Uno de ellos corresponde a su gestión al frente de la ESAP. Durante ese periodo avanzó el proyecto para construir la sede de la entidad en Santa Marta, una obra que con el paso de los años terminó convertida en un elefante blanco y dio lugar a cuestionamientos e investigaciones administrativas sobre su ejecución. Aunque ese episodio marcó parte de su gestión, Henríquez continuó su carrera política y posteriormente llegó al Senado de la República.

Esa dualidad explica por qué su elección genera opiniones divididas. Para sus seguidores representa un dirigente con amplia experiencia legislativa y capacidad para conducir el Congreso. Para sus críticos, su trayectoria también está acompañada de controversias que han alimentado el debate público.

La paradoja política

Quizá el hecho más llamativo de la elección no fue únicamente el triunfo de Honorio Henríquez, sino la forma como se construyó la mayoría.

Durante años, el senador ha sido identificado como uno de los principales exponentes del uribismo en el Congreso y un férreo contradictor de las posiciones impulsadas por el gobierno de Gustavo Petro. Sin embargo, la elección de la nueva mesa directiva mostró que la política parlamentaria puede abrir espacios para acuerdos inesperados cuando existen intereses comunes.

La convergencia entre sectores del uribismo y el petrismo permitió frenar la aspiración del candidato respaldado por el presidente electo Abelardo de la Espriella y produjo la primera gran demostración de independencia del Senado frente al nuevo gobierno antes de su posesión.

Un mensaje para Magdalena

El ascenso de Henríquez también tiene lectura regional.
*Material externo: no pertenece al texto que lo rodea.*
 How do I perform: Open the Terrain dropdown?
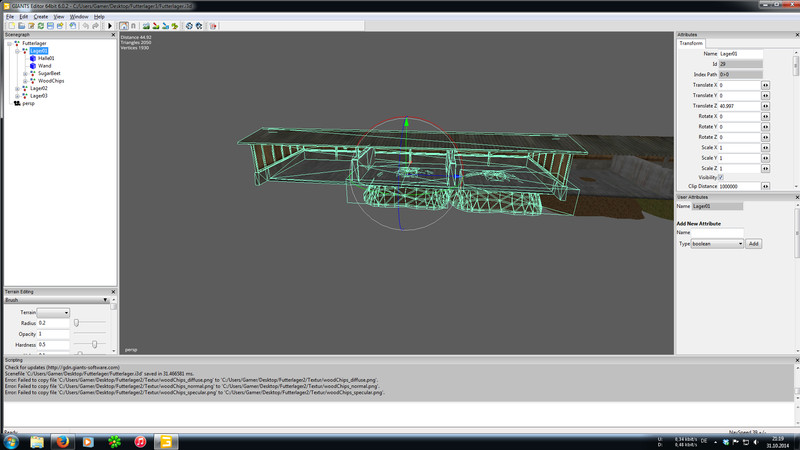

Magdalena vuelve a tener a uno de sus dirigentes ocupando uno de los cargos más importantes del Congreso, en un momento en que el departamento comienza a mover las fichas de cara a las elecciones regionales del próximo año.

Aunque todavía es prematuro anticipar alianzas territoriales, la votación en el Senado demuestra que las fronteras entre bloques políticos pueden ser más flexibles de lo que tradicionalmente se creía cuando los intereses estratégicos así lo exigen.

La llegada de Honorio Henríquez a la Presidencia del Senado no solo fortalece su liderazgo nacional. También abre un nuevo capítulo en la política colombiana, marcado por acuerdos inesperados y por una realidad que volvió a quedar en evidencia dentro del Capitolio: en el Congreso, las mayorías suelen construirse alrededor de objetivos políticos concretos, incluso entre antiguos adversarios.